Victoria Lomasko in ATP Diary

'Victoria Lomasko: The Last Soviet Artist | Museo di Santa Giulia, Brescia' by Federico Abate

09 November 2022 The exhibition presents in Italy the work of Victoria Lomasko, since 2011 a careful witness and reporter of the social and political history of Russia. Her graphic research gives an account of the contradictions and criticality of her country, between anti-Putin demonstrations and attention to rebels and the oppressed.

 

On 11 November, the Museo di Santa Giulia in Brescia will open the first Italian solo exhibition of the Russian dissident artist Victoria Lomasko (Serpukhov, 1978). The Last Soviet Artist (until 8 January 2023), curated by Elettra Stamboulis, is presented as part of the Festival of Peace and is the third stage of a research conducted by Fondazione Brescia Musei on the relations between contemporary art and social issues, which has already resulted in the exhibitions dedicated to Zehra Doğan (2019) and Badiucao (2021). 

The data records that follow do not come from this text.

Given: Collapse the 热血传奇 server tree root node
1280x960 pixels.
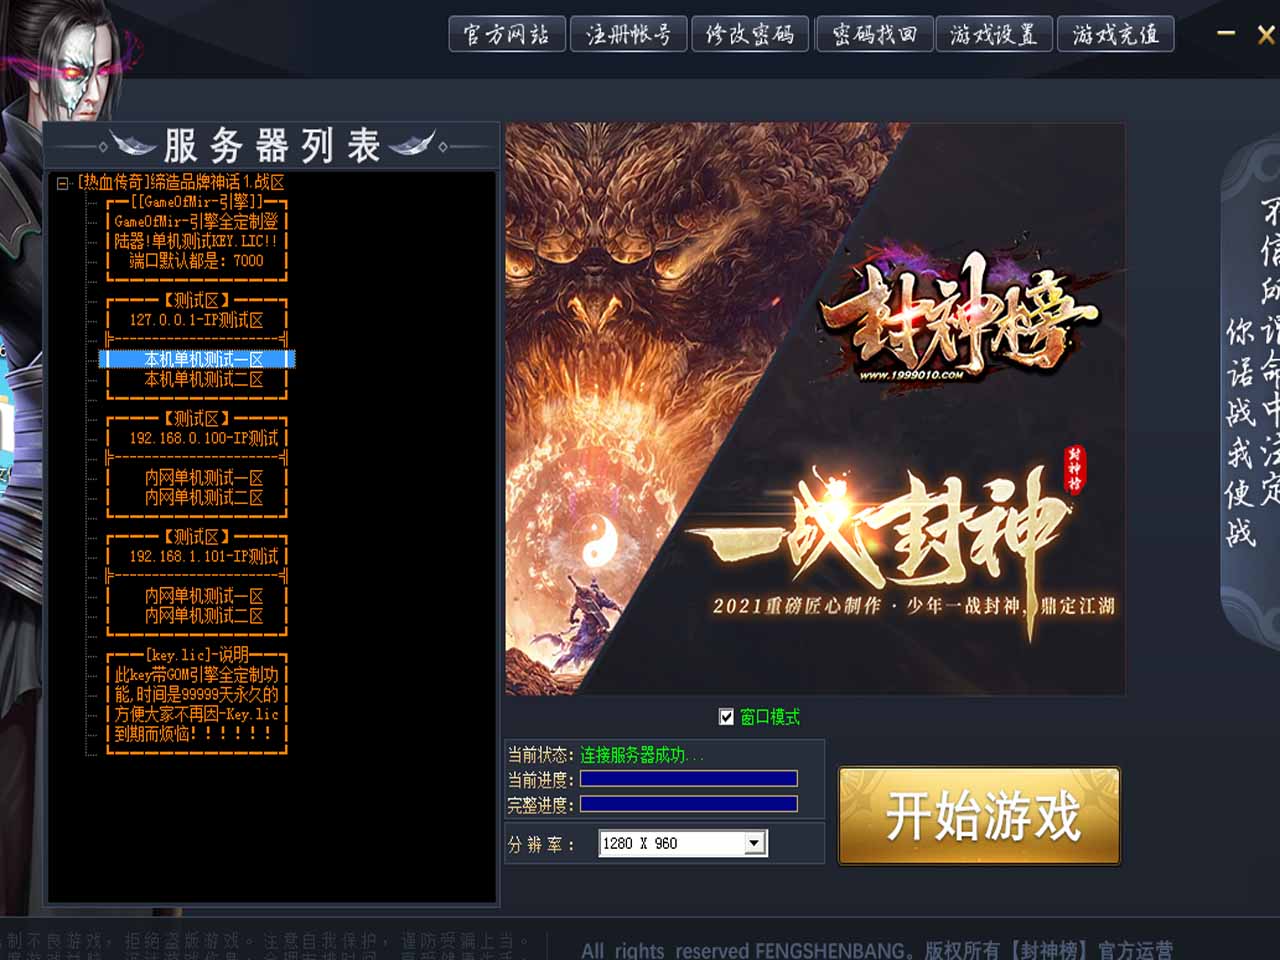Looking at the screenshot, I should click(x=63, y=183).
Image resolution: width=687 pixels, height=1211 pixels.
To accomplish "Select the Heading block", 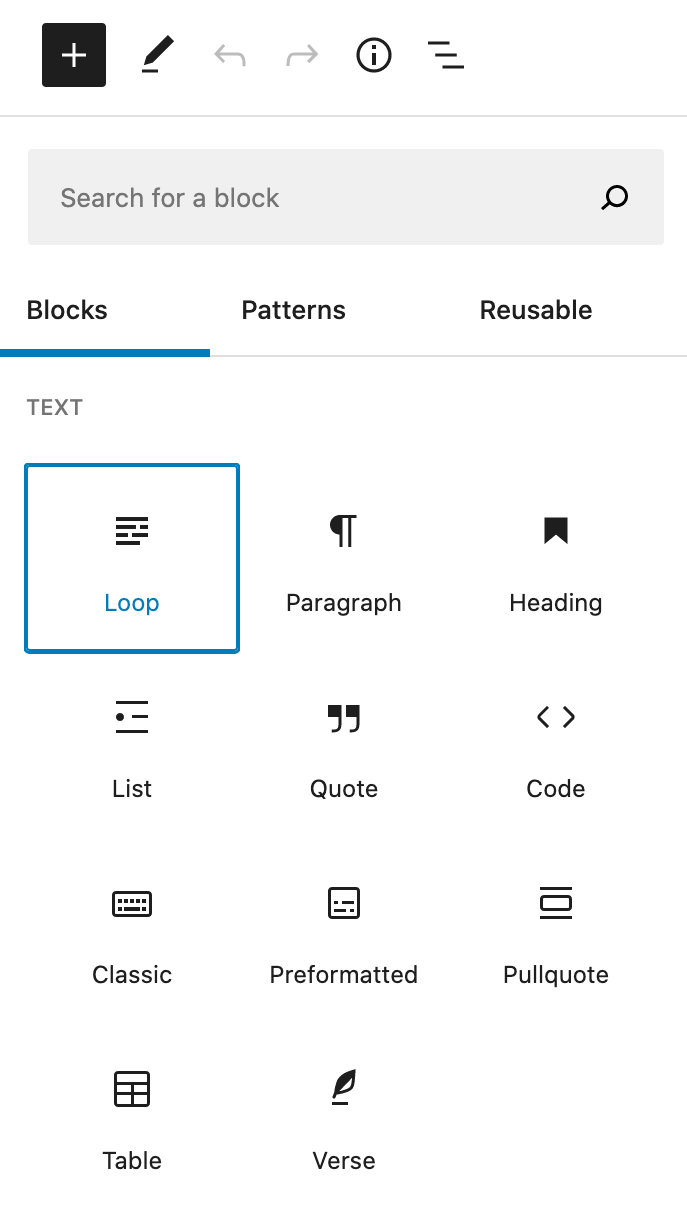I will 555,558.
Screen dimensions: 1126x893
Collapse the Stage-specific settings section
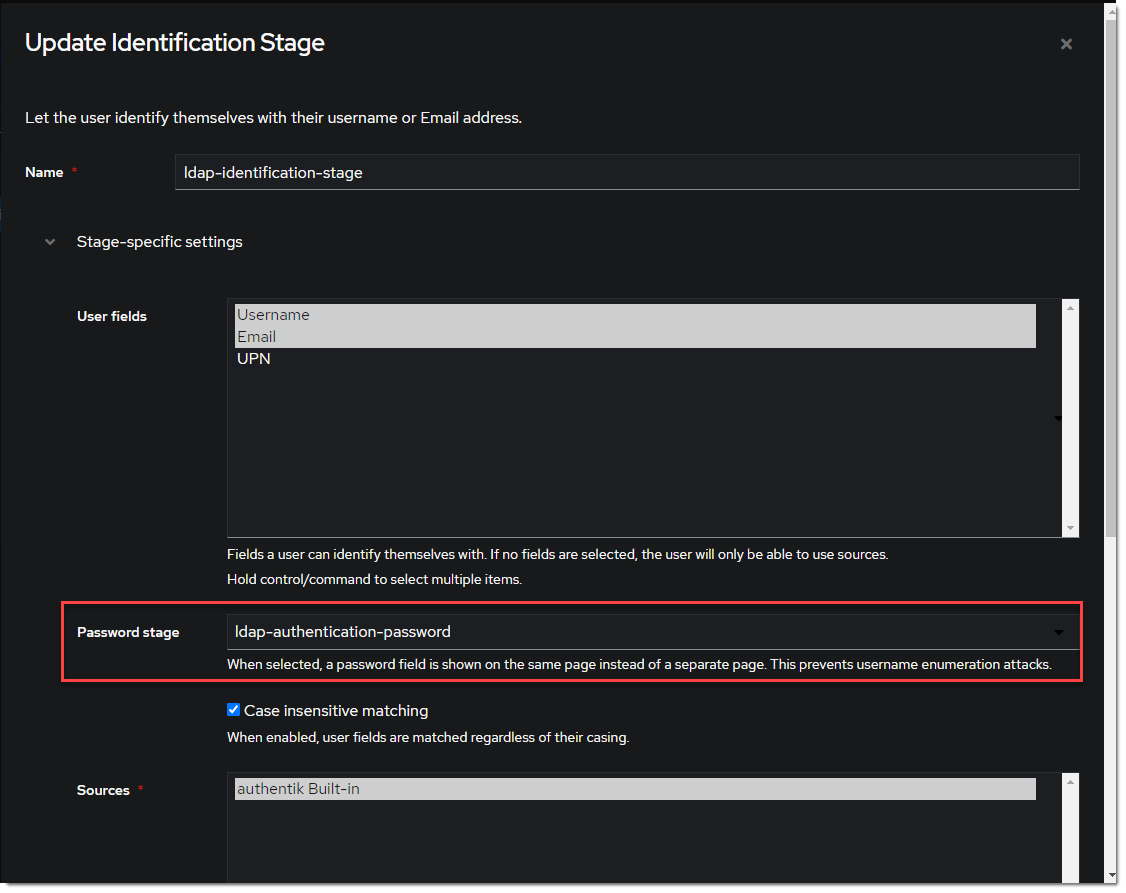tap(49, 242)
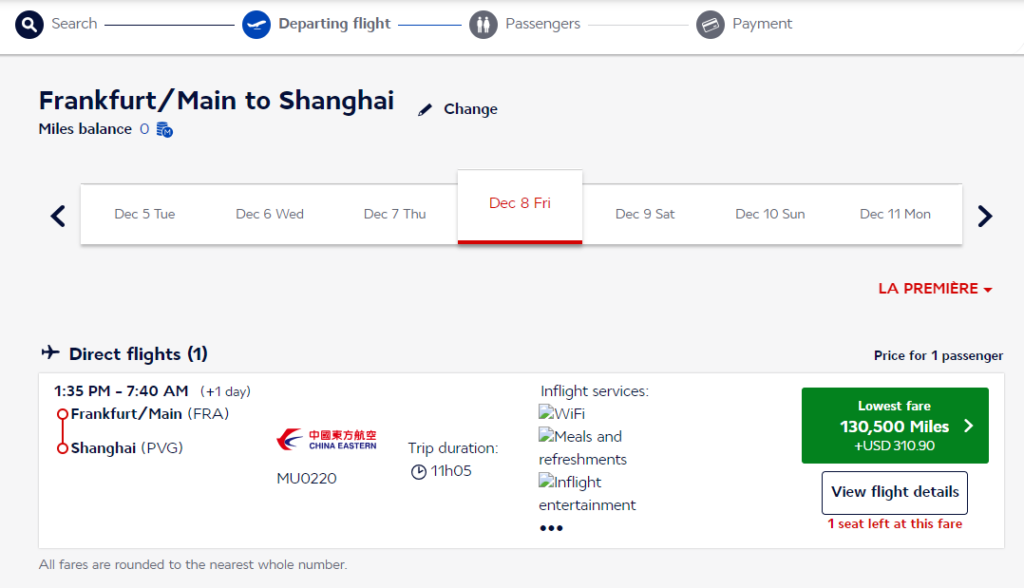Click the right arrow to show later dates
Screen dimensions: 1024x588
pos(985,214)
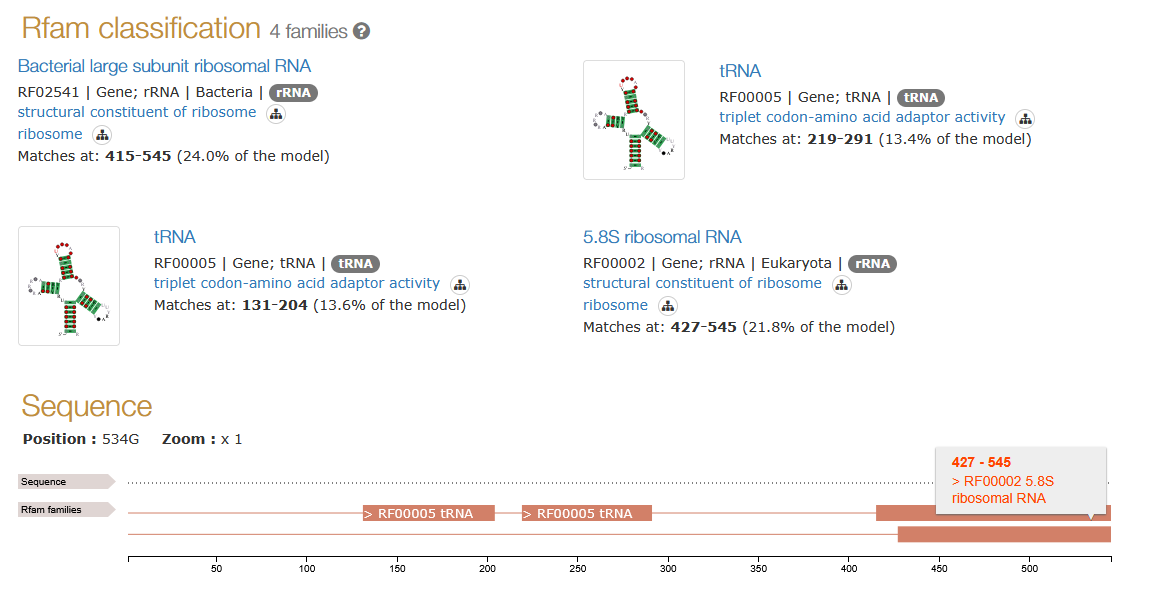Open Bacterial large subunit ribosomal RNA link
The height and width of the screenshot is (589, 1165).
[164, 66]
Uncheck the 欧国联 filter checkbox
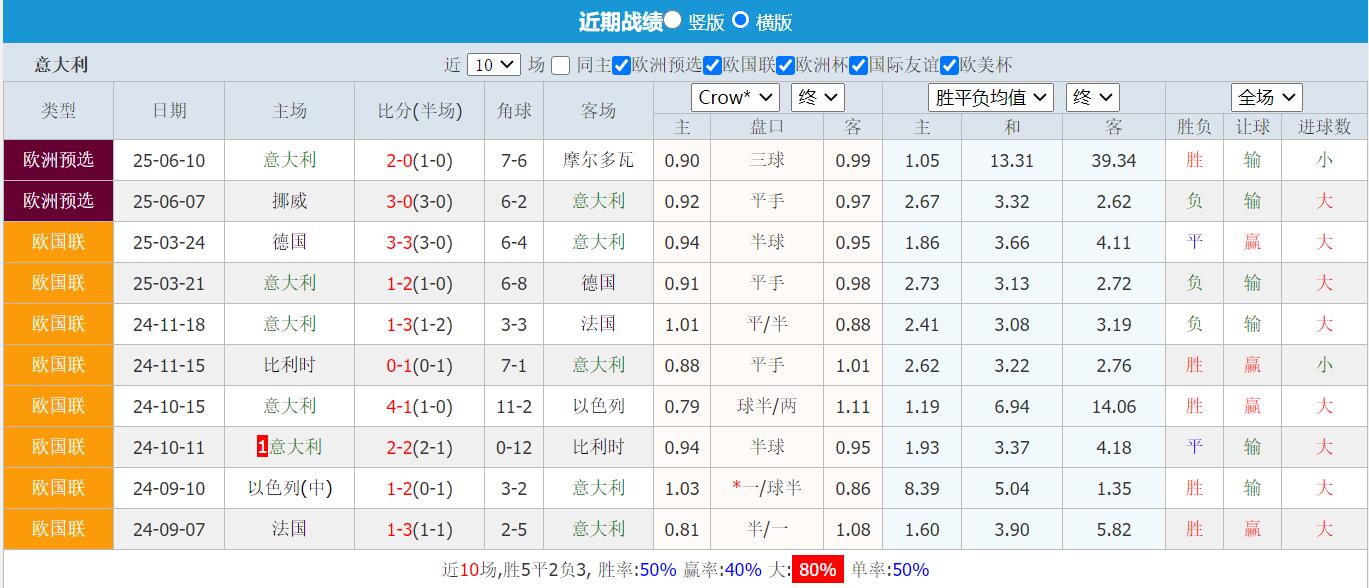The width and height of the screenshot is (1369, 588). pos(712,64)
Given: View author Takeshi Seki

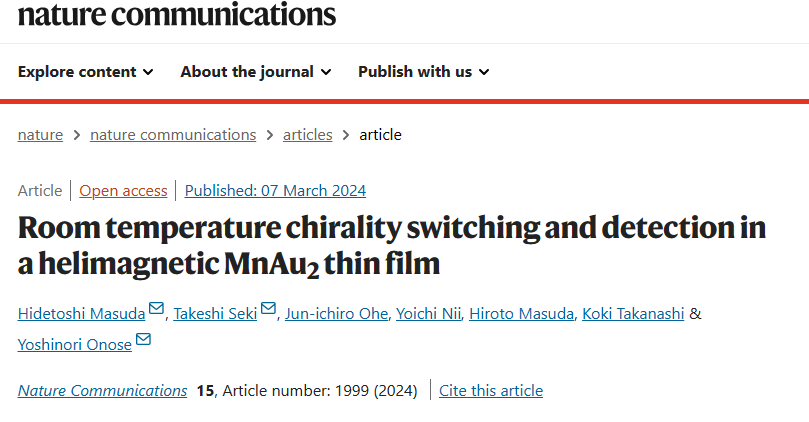Looking at the screenshot, I should click(215, 314).
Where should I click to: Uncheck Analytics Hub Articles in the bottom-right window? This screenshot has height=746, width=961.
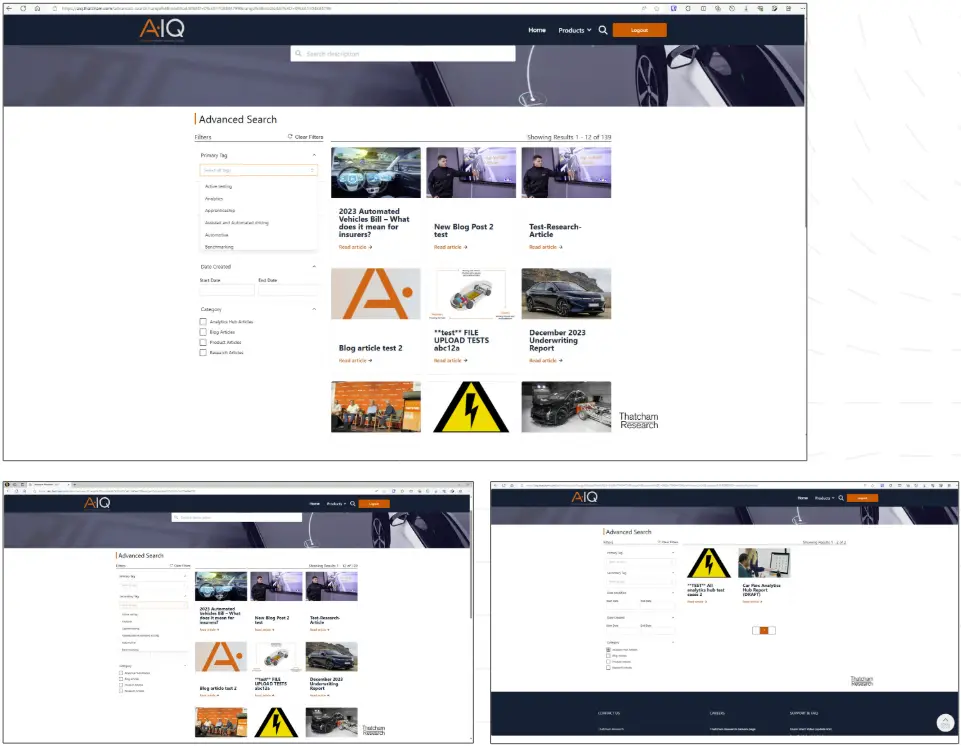(608, 650)
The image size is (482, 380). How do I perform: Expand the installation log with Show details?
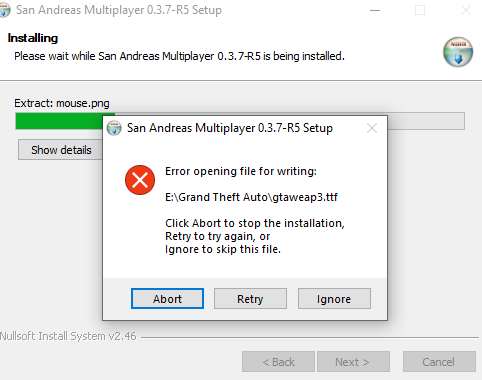pos(61,150)
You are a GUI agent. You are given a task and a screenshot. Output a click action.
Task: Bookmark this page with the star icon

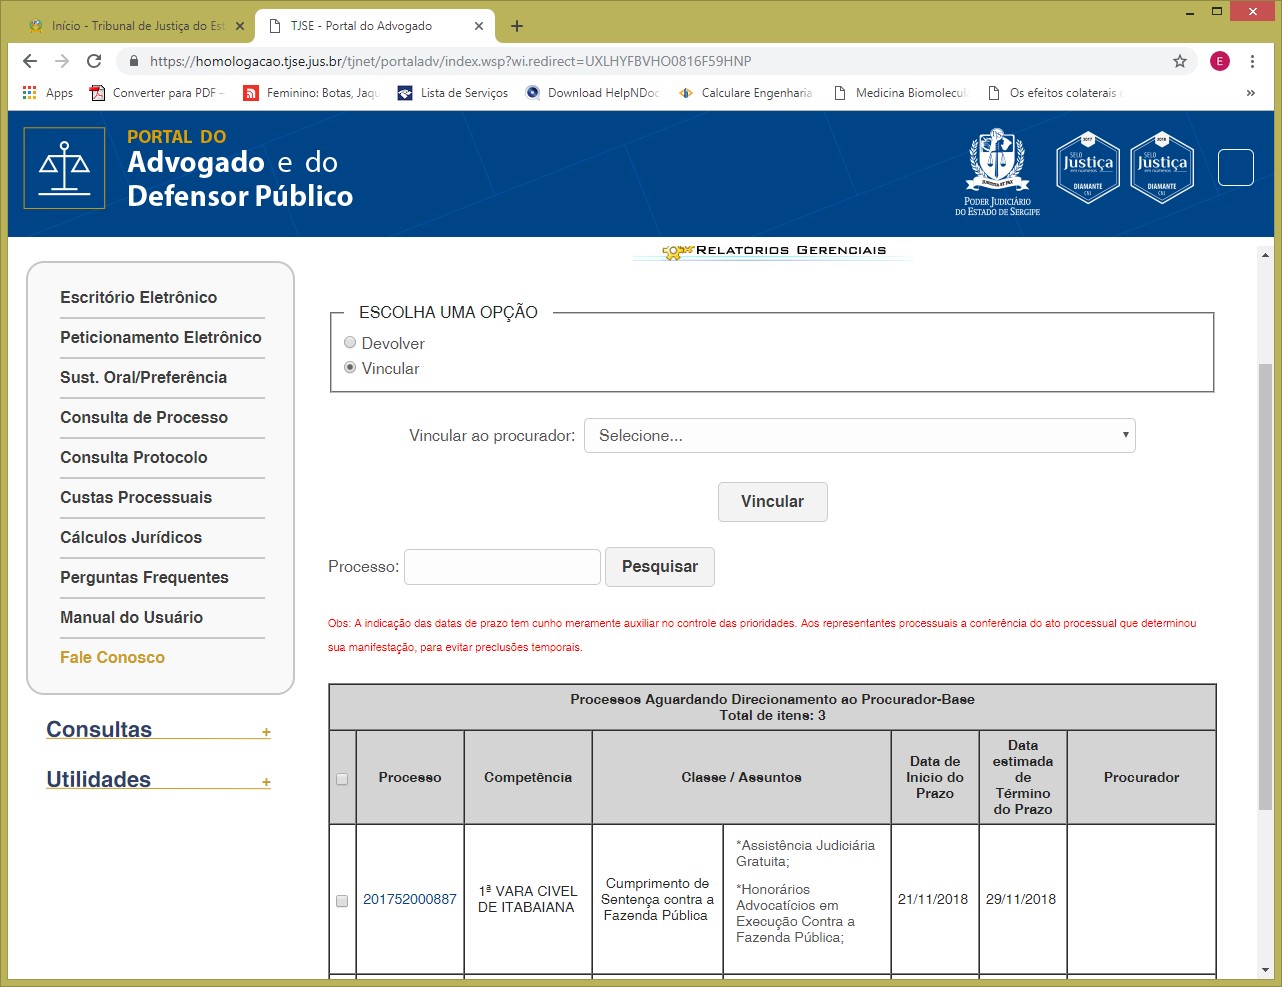point(1180,61)
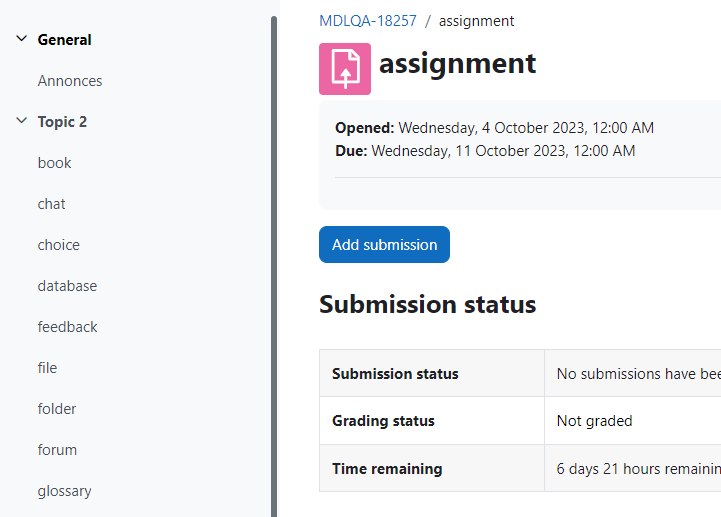Select the choice activity link
Viewport: 721px width, 517px height.
[x=58, y=245]
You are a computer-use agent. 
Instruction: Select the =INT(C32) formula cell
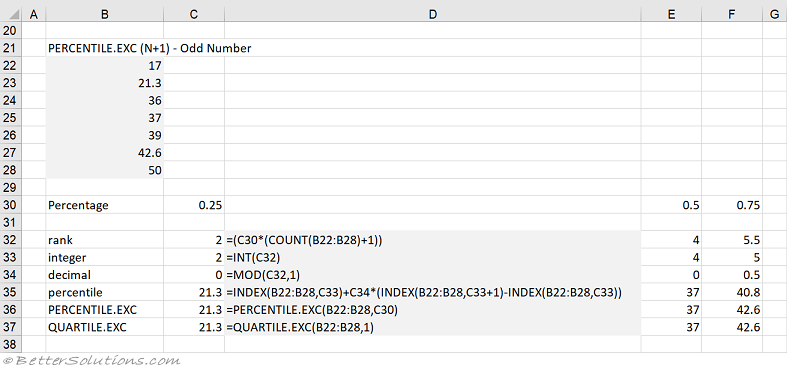coord(433,258)
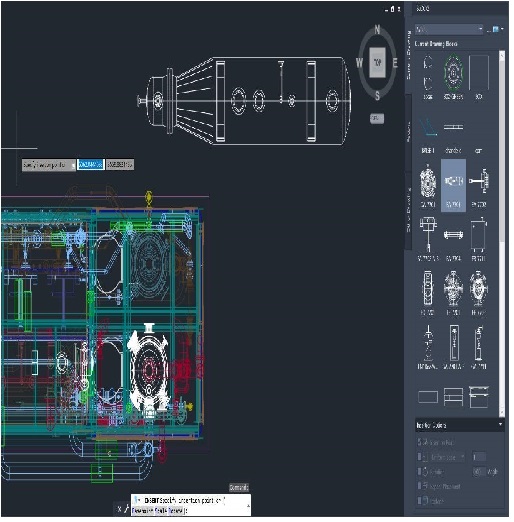The image size is (514, 522).
Task: Open the Uniform Scale dropdown
Action: [446, 457]
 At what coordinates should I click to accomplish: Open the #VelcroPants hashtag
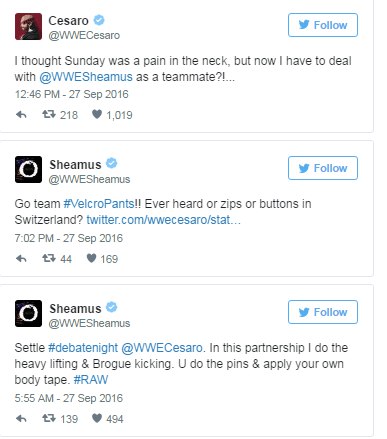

The exhibition will be accompanied by a catalogue published by Skira. Since 2011, Victoria Lomasko has been a careful witness and reporter of Russia's social and political history. Her graphic research gives an account of the contradictions and criticalities of her country, which she was forced to leave in March 2022: the subjects range from anti-Putin demonstrations to the portrait of the deepest Russia, that of the poor and forgotten, to which she grants an unprecedented political space of representation. Even before the conflict in Ukraine, the decision had already been taken to exhibit the artist's more than ten-year-long investigation into the lives of those excluded from the system, and the invasion confirmed the urgency of giving visibility to his research. The artist will also spend a period of residency in the spaces of Brescia in order to create site-specific works, dedicated to the tragic events of recent months.

 

Lomasko followed in the footsteps of her father, a metalworker who secretly acted as an artist provocateur. After graduating in Graphic Arts from Moscow State University in 2003, she embarked on a path dedicated to contesting abuses of power and social injustice, through the tools of drawing and performance, which in her practice border on activism. Anglo-Saxon critics consider her the most important Russian graphic social artist and the documentary The Last Soviet Artist, directed by musician and composer Geraint Rhys, was made about her. Her books have been very successful in Europe and in 2018 the graphic novel Other Russias received a special mention from the Pushkin House Book Prize. The Reina Sofia Museum in Madrid acquired part of her archive and she was a guest artist at Documenta this year.